The incredible true story of civil rights activist Sister Thea Bowman is brought to life on stage in this energetic and soulful new play. We follow Thea and her childhood self on an inspiring journey from her upbringing in Mississippi through her tireless campaign to promote diversity in the Catholic Church. Throughout the 60s, 70s, and 80s, Thea’s voice transcended racial and cultural barriers, leaving an enduring legacy that continues to burn bright. Buoyed by the music that inspired her including “Kum Bah Yah” and “We Shall Overcome,” Thea’s Turn reminds us all that no matter our race or religion, each of us has a unique gift to offer the world.
The lights come up on a lively, somewhat mischievous, ten year old Bertha Bowman jumping rope in her Sunday best outside her home on Hill Street in Canton, Mississippi.
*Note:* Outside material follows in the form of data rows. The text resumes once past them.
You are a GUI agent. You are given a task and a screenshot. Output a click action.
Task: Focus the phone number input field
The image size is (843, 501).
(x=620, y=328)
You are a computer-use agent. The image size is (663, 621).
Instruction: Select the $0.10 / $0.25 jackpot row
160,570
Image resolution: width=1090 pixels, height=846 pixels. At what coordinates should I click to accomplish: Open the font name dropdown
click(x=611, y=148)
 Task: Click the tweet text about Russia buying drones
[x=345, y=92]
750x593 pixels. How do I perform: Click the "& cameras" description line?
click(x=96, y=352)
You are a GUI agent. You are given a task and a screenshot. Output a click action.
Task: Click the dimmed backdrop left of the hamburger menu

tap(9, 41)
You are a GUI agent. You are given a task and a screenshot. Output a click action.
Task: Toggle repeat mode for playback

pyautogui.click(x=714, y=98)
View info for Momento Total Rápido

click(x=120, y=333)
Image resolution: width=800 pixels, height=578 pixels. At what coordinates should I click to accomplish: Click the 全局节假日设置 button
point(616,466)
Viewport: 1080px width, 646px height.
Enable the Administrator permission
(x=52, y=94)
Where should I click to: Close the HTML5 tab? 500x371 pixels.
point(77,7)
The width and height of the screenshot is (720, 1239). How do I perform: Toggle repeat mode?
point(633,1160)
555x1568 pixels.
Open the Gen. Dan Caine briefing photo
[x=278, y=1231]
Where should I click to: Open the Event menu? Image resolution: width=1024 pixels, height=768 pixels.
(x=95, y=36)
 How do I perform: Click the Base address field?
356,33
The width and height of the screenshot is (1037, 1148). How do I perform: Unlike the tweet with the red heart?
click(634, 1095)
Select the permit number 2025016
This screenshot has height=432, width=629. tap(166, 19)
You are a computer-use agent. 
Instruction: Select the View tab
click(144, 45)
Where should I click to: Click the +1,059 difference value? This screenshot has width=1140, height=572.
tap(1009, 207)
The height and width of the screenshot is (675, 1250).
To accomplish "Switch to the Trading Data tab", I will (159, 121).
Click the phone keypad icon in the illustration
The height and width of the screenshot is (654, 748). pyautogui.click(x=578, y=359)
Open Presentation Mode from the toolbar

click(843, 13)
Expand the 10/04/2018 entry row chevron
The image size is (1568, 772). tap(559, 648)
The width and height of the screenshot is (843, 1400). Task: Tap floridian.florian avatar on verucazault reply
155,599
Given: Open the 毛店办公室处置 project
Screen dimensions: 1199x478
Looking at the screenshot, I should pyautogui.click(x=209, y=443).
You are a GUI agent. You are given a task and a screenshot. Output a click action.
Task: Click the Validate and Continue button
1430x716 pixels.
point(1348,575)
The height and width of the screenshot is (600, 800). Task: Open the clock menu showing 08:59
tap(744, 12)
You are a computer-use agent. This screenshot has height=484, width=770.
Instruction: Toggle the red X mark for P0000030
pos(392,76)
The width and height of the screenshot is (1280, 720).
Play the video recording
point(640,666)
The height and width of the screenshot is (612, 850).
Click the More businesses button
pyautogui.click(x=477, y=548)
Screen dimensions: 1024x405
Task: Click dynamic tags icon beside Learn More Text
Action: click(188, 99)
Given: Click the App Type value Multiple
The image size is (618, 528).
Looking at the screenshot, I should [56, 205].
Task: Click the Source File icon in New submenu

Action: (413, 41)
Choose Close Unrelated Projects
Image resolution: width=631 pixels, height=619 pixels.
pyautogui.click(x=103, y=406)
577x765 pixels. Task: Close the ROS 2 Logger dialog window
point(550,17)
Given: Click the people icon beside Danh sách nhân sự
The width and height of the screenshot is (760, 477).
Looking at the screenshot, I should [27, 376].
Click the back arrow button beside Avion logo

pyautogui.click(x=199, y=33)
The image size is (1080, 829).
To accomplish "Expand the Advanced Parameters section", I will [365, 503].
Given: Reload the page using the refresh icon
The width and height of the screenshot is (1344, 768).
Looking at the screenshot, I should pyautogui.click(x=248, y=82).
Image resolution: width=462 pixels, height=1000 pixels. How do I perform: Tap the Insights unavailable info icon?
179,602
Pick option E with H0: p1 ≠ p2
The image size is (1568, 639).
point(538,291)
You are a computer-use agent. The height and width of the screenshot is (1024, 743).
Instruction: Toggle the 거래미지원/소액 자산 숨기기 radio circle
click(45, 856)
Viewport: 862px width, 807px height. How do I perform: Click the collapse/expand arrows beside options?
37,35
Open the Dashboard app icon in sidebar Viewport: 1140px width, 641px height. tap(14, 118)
She is having a conversation, or rather conducting a monologue, with next door neighbor elderly Mrs. Jones who patiently endures Bertha’s rendition of the white sisters from “up north” who have arrived in town to start a new Catholic school not a stone’s throw from the Bowman home. Bertha’s parents, Dr. and Mrs. Bowman, decide to send Bertha to the new school because they are not satisfied with the quality of education in the public schools. Much to everyone’s surprise, not the least of which her parents, Bertha converts to Catholicism, and to add insult to injury, announces she is going to join the Congregation of white Sisters in La Crosse, WI. Her parents oppose her decision, but after Bertha goes on a hunger strike, they give in. The next thing you know she is a postulant in cold Wisconsin writing a monthly letter to her parents about her “calling” to this strange land in an “all white” world. Bertha, the impersonation of Thea as her child-self, reminds Thea constantly and annoyingly that Thea has sold out her African American heritage to a world that will eventually destroy them “both.” While a postulant, Thea contracts tuberculosis and, but for the intervention of her mentor, Sister Charlotte, she would have decided to leave the convent. Upon recovery, Sister Thea is sent back to her Alma Mater, Holy Child Jesus School in Canton, this time to teach her own people. It is in Canton that Thea realizes the importance of her role as a Black religious leader among her people. However, another conflict surfaces when her religious superiors insist she continue her education up north in instead of remaining in Canton to aid the coming of the Freedom Riders in 1964. Her mentor Sister Charlotte guides her again to a realization of her larger role as an African American religious woman and a teacher to all. Thea is sent to the The Catholic University of American in Washington, D,C. to study for her Ph.D in English Language and Literature. It is at the diverse campus of Catholic University where Catholic nuns attended from Nairobi to India that Thea is transformed as a Catholic nun and realizes she can be, must be, both Black and Catholic.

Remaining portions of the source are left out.